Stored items
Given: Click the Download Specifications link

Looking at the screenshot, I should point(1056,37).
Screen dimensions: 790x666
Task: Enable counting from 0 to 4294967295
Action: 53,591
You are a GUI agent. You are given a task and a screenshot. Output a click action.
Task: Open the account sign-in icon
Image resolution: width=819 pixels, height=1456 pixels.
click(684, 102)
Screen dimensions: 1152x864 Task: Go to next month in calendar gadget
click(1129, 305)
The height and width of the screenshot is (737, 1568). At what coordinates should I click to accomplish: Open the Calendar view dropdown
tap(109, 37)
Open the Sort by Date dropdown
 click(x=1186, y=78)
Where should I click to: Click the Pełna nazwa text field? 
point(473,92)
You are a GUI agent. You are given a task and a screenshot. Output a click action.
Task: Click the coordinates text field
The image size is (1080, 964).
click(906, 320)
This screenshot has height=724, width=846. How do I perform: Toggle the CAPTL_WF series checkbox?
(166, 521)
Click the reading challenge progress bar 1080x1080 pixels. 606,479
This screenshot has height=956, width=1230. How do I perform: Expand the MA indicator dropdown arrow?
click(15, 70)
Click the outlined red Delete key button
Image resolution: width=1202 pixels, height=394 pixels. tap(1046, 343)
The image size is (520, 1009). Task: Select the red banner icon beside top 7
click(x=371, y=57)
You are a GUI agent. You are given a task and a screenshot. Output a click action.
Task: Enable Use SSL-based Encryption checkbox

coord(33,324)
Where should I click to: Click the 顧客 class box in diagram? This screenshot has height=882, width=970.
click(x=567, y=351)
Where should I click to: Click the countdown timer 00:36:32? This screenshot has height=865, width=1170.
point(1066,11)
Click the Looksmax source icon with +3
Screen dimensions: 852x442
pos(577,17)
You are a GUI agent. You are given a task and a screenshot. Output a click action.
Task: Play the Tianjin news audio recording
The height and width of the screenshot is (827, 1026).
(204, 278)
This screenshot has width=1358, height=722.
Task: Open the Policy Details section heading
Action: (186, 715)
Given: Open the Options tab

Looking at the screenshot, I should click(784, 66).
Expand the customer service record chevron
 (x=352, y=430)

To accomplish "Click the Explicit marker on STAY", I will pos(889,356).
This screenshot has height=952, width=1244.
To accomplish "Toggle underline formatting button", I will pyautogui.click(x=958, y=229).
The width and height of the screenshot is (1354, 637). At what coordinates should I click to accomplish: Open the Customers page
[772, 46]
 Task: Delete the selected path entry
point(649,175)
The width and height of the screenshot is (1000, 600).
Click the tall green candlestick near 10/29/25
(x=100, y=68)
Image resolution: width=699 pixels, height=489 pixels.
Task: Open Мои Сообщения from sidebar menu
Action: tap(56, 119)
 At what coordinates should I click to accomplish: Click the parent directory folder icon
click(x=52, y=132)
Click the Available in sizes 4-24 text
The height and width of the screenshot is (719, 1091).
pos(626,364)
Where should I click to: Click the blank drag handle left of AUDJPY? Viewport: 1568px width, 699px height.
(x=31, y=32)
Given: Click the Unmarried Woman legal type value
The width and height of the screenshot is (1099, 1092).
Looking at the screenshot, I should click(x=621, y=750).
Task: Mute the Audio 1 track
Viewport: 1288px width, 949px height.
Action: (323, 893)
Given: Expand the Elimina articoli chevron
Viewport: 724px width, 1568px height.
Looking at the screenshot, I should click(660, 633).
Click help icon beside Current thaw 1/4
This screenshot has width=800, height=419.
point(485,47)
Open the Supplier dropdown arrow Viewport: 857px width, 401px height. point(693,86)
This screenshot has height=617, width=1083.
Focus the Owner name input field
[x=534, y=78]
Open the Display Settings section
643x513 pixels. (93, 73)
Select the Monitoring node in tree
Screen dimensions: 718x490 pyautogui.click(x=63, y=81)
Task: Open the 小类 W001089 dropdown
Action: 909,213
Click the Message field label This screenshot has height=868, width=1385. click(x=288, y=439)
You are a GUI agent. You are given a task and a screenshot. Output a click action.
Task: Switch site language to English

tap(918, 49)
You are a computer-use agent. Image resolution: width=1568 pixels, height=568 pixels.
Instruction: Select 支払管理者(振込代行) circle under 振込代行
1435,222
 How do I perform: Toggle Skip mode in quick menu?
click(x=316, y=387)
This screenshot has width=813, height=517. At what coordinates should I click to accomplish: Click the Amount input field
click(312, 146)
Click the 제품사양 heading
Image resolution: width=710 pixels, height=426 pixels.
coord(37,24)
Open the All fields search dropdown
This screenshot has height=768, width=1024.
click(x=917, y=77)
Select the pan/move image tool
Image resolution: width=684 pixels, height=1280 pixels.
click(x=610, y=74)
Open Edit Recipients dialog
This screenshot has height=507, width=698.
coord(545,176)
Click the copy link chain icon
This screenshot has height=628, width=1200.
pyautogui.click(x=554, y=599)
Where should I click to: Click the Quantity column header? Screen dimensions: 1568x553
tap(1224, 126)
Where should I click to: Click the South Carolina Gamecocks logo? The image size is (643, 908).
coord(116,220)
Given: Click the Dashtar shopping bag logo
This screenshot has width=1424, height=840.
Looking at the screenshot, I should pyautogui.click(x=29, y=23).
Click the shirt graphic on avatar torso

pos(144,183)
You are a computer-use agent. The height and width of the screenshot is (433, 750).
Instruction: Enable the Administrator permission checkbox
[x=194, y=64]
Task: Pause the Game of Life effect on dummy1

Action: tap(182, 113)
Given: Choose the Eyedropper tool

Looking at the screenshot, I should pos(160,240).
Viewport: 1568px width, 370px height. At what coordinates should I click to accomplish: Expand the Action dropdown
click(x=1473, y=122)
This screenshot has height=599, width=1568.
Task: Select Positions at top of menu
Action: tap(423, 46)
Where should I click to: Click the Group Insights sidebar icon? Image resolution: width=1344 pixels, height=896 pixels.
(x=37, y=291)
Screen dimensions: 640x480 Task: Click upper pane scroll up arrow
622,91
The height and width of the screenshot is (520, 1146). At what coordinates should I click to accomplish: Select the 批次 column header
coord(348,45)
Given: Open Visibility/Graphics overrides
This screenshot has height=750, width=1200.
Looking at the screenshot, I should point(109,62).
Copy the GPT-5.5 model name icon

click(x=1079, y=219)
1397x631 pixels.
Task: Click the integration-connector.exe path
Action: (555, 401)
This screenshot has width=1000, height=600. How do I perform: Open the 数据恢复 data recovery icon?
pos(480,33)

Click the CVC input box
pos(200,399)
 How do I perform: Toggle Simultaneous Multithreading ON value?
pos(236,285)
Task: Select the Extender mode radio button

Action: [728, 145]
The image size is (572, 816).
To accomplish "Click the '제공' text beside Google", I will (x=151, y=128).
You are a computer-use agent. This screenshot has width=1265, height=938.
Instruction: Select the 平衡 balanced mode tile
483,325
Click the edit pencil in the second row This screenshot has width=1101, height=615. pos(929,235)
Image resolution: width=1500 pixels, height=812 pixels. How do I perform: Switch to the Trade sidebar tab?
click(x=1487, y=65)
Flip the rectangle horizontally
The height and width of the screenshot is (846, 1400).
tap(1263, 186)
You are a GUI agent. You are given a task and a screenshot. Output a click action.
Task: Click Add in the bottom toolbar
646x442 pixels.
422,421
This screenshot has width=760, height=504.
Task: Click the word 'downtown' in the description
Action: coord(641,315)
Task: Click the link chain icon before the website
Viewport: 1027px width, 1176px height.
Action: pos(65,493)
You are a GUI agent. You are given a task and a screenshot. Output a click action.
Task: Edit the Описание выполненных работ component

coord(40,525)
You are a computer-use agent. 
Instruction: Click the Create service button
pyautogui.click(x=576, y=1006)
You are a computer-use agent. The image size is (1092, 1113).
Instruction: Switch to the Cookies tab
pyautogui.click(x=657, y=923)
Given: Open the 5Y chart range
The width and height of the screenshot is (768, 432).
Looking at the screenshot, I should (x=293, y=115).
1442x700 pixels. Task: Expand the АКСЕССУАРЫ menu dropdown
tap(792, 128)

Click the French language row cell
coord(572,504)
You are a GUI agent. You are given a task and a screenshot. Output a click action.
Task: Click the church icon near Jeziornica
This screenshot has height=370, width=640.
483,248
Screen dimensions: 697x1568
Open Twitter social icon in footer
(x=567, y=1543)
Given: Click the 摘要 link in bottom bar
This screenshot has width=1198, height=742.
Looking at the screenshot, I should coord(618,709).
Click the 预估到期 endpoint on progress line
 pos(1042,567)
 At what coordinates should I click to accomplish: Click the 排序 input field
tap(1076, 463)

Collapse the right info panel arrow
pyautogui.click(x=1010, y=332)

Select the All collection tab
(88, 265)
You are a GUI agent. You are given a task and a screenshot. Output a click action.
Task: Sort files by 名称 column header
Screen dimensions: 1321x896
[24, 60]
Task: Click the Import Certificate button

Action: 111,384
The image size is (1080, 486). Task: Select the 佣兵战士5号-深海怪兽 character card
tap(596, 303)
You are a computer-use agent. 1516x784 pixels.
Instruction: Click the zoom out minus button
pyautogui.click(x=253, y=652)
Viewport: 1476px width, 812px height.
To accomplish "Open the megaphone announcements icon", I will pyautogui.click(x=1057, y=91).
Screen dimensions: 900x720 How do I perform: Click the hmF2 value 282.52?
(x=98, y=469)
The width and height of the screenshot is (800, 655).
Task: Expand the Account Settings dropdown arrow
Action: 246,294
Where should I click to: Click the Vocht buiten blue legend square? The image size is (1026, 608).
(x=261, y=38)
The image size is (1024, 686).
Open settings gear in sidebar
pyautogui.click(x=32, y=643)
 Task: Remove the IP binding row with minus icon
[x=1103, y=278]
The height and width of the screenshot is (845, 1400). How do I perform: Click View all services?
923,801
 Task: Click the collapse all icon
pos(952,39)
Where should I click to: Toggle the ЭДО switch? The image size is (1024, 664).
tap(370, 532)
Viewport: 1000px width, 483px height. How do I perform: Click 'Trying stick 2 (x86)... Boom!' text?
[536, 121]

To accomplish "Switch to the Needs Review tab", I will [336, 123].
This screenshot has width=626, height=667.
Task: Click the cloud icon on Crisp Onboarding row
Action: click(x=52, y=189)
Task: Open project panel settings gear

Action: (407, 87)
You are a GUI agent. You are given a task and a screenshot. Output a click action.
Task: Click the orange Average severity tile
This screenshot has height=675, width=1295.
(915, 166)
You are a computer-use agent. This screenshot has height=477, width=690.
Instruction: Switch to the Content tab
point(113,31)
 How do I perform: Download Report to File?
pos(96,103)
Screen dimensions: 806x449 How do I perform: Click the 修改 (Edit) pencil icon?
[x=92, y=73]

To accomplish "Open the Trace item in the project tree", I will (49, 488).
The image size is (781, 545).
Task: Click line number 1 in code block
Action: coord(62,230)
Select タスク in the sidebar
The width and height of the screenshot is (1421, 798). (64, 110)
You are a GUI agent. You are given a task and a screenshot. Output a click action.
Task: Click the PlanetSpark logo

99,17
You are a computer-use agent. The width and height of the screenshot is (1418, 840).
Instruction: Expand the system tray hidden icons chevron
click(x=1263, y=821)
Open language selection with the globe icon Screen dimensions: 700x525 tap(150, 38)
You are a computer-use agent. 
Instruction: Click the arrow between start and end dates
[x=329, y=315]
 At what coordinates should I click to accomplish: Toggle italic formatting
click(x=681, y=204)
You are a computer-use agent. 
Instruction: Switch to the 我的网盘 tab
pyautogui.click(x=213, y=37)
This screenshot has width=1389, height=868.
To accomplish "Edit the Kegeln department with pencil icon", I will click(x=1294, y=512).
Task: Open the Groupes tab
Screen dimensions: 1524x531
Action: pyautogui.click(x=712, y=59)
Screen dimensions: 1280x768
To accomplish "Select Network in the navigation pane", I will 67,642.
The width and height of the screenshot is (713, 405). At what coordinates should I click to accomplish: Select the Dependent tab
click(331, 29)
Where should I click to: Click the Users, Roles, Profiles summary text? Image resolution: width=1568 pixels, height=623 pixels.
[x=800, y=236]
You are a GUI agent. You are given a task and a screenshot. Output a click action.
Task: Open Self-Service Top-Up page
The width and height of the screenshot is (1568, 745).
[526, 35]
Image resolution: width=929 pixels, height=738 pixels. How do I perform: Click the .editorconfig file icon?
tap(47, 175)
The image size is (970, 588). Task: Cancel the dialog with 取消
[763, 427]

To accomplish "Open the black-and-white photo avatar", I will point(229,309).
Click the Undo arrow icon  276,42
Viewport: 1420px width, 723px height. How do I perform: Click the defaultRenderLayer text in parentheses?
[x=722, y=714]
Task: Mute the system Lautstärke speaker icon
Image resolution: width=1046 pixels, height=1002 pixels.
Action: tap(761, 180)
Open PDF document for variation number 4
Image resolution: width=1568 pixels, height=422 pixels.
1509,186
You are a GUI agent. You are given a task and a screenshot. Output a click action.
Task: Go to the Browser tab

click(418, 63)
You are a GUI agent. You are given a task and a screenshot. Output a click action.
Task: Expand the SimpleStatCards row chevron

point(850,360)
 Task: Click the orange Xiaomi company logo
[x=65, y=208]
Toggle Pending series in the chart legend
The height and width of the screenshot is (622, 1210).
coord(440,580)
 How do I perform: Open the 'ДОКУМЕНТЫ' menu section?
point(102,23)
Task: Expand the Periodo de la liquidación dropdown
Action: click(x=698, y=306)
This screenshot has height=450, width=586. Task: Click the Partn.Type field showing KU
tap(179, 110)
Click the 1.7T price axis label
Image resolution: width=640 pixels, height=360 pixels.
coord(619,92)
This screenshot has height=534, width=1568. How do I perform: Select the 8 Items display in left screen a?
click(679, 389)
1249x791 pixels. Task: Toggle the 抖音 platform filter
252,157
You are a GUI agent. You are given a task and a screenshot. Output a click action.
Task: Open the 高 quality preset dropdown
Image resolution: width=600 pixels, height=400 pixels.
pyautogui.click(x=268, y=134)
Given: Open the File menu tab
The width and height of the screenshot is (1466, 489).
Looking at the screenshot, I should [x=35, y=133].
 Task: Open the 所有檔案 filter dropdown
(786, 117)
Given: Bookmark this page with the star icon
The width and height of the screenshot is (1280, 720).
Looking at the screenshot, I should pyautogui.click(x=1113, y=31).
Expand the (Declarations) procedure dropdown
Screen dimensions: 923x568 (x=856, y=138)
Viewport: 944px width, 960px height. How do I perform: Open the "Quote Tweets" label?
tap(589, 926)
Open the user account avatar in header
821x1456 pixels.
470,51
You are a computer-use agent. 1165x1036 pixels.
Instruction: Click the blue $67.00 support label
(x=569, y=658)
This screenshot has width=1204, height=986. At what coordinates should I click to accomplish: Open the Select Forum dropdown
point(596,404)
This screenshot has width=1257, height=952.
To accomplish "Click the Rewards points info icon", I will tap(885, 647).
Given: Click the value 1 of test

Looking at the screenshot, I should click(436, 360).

DESCRIPTION OF THE TASK
Please make your reply exactly the lines from the one containing "Toggle Pending series in the chart legend" through the end of the entries above, and nothing more.

EXERCISE OUTPUT
Toggle Pending series in the chart legend
The height and width of the screenshot is (622, 1210).
coord(440,580)
 How do I perform: Open the 'ДОКУМЕНТЫ' menu section?
point(102,23)
Task: Expand the Periodo de la liquidación dropdown
Action: click(x=698, y=306)
This screenshot has height=450, width=586. Task: Click the Partn.Type field showing KU
tap(179, 110)
Click the 1.7T price axis label
Image resolution: width=640 pixels, height=360 pixels.
coord(619,92)
This screenshot has height=534, width=1568. How do I perform: Select the 8 Items display in left screen a?
click(679, 389)
1249x791 pixels. Task: Toggle the 抖音 platform filter
252,157
You are a GUI agent. You are given a task and a screenshot. Output a click action.
Task: Open the 高 quality preset dropdown
Image resolution: width=600 pixels, height=400 pixels.
pyautogui.click(x=268, y=134)
Given: Open the File menu tab
The width and height of the screenshot is (1466, 489).
Looking at the screenshot, I should [x=35, y=133].
 Task: Open the 所有檔案 filter dropdown
(786, 117)
Given: Bookmark this page with the star icon
The width and height of the screenshot is (1280, 720).
Looking at the screenshot, I should pyautogui.click(x=1113, y=31).
Expand the (Declarations) procedure dropdown
Screen dimensions: 923x568 (x=856, y=138)
Viewport: 944px width, 960px height. How do I perform: Open the "Quote Tweets" label?
tap(589, 926)
Open the user account avatar in header
821x1456 pixels.
470,51
You are a computer-use agent. 1165x1036 pixels.
Instruction: Click the blue $67.00 support label
(x=569, y=658)
This screenshot has width=1204, height=986. At what coordinates should I click to accomplish: Open the Select Forum dropdown
point(596,404)
This screenshot has width=1257, height=952.
To accomplish "Click the Rewards points info icon", I will tap(885, 647).
Given: Click the value 1 of test

Looking at the screenshot, I should click(436, 360).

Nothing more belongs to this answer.